INSTRUCTION: Print each of the entries below word for word, keeping every line as it stands.

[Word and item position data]
━━━━
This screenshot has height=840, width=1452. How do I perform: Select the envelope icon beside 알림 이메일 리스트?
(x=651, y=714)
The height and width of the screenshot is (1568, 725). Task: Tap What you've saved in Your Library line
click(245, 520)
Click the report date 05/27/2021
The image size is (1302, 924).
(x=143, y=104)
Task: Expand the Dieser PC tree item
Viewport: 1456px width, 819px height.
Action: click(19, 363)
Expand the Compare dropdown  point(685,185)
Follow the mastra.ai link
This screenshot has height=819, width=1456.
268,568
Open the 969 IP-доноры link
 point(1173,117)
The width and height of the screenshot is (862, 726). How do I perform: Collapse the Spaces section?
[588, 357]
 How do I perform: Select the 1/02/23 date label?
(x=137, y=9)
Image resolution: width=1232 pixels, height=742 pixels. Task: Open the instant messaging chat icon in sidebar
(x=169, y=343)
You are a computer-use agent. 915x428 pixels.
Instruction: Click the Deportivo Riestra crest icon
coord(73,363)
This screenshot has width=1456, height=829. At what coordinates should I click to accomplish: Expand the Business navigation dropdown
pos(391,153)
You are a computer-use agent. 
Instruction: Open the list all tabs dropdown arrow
━━━━
EXERCISE ANSWER:
This screenshot has height=840, width=1452. How do I perform: Select the envelope icon beside 알림 이메일 리스트?
(x=651, y=714)
The height and width of the screenshot is (1568, 725). Task: Tap What you've saved in Your Library line
click(245, 520)
Click the report date 05/27/2021
The image size is (1302, 924).
(x=143, y=104)
Task: Expand the Dieser PC tree item
Viewport: 1456px width, 819px height.
Action: click(19, 363)
Expand the Compare dropdown  point(685,185)
Follow the mastra.ai link
This screenshot has height=819, width=1456.
268,568
Open the 969 IP-доноры link
 point(1173,117)
The width and height of the screenshot is (862, 726). How do I perform: Collapse the Spaces section?
[588, 357]
 How do I perform: Select the 1/02/23 date label?
(x=137, y=9)
Image resolution: width=1232 pixels, height=742 pixels. Task: Open the instant messaging chat icon in sidebar
(x=169, y=343)
You are a computer-use agent. 915x428 pixels.
Instruction: Click the Deportivo Riestra crest icon
coord(73,363)
This screenshot has width=1456, height=829. At what coordinates should I click to accomplish: Expand the Business navigation dropdown
pos(391,153)
You are a computer-use agent. 
Instruction: Open the list all tabs dropdown arrow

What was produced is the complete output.